● Your goal
Please copy the records below word for word, from their first line through the line containing "Action: point(319,47)", inclusive.

● Material for this exercise

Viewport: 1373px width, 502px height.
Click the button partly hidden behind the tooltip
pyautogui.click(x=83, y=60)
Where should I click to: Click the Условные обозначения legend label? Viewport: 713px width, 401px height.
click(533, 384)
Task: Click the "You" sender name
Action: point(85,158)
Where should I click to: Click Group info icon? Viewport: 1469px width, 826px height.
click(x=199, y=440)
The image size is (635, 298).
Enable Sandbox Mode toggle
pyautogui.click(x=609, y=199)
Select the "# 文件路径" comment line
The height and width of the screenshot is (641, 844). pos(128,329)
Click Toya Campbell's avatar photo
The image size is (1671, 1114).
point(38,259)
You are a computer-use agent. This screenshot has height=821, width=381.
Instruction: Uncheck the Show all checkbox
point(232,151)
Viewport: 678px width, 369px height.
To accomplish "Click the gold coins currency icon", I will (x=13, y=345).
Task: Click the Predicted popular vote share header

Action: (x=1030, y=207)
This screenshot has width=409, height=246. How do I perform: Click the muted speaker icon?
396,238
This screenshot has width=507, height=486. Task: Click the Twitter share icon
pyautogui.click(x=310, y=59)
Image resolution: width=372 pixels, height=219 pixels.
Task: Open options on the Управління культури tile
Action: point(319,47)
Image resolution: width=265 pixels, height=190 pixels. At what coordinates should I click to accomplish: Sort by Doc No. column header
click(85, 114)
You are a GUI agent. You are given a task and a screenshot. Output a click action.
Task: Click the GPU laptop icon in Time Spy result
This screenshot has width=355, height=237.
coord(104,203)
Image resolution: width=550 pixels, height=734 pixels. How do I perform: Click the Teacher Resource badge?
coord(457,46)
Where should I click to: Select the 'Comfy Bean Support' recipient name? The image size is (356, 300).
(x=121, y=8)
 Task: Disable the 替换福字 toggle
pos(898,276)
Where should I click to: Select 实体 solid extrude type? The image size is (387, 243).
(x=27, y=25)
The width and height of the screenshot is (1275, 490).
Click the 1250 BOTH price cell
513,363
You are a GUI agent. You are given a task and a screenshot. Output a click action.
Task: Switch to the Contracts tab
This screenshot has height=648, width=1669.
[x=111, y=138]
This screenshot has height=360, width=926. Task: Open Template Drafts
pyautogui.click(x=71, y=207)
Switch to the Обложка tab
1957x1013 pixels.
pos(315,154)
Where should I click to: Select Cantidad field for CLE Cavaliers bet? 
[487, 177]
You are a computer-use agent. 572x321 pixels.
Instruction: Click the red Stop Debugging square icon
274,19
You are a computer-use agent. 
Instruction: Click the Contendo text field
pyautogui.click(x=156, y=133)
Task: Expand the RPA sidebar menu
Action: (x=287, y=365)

● The response
Viewport: 1373px width, 502px height.
Click the button partly hidden behind the tooltip
pyautogui.click(x=83, y=60)
Where should I click to: Click the Условные обозначения legend label? Viewport: 713px width, 401px height.
click(533, 384)
Task: Click the "You" sender name
Action: point(85,158)
Where should I click to: Click Group info icon? Viewport: 1469px width, 826px height.
click(x=199, y=440)
The image size is (635, 298).
Enable Sandbox Mode toggle
pyautogui.click(x=609, y=199)
Select the "# 文件路径" comment line
The height and width of the screenshot is (641, 844). pos(128,329)
Click Toya Campbell's avatar photo
The image size is (1671, 1114).
point(38,259)
You are a computer-use agent. This screenshot has height=821, width=381.
Instruction: Uncheck the Show all checkbox
point(232,151)
Viewport: 678px width, 369px height.
To accomplish "Click the gold coins currency icon", I will (x=13, y=345).
Task: Click the Predicted popular vote share header

Action: (x=1030, y=207)
This screenshot has width=409, height=246. How do I perform: Click the muted speaker icon?
396,238
This screenshot has width=507, height=486. Task: Click the Twitter share icon
pyautogui.click(x=310, y=59)
Image resolution: width=372 pixels, height=219 pixels.
Task: Open options on the Управління культури tile
Action: point(319,47)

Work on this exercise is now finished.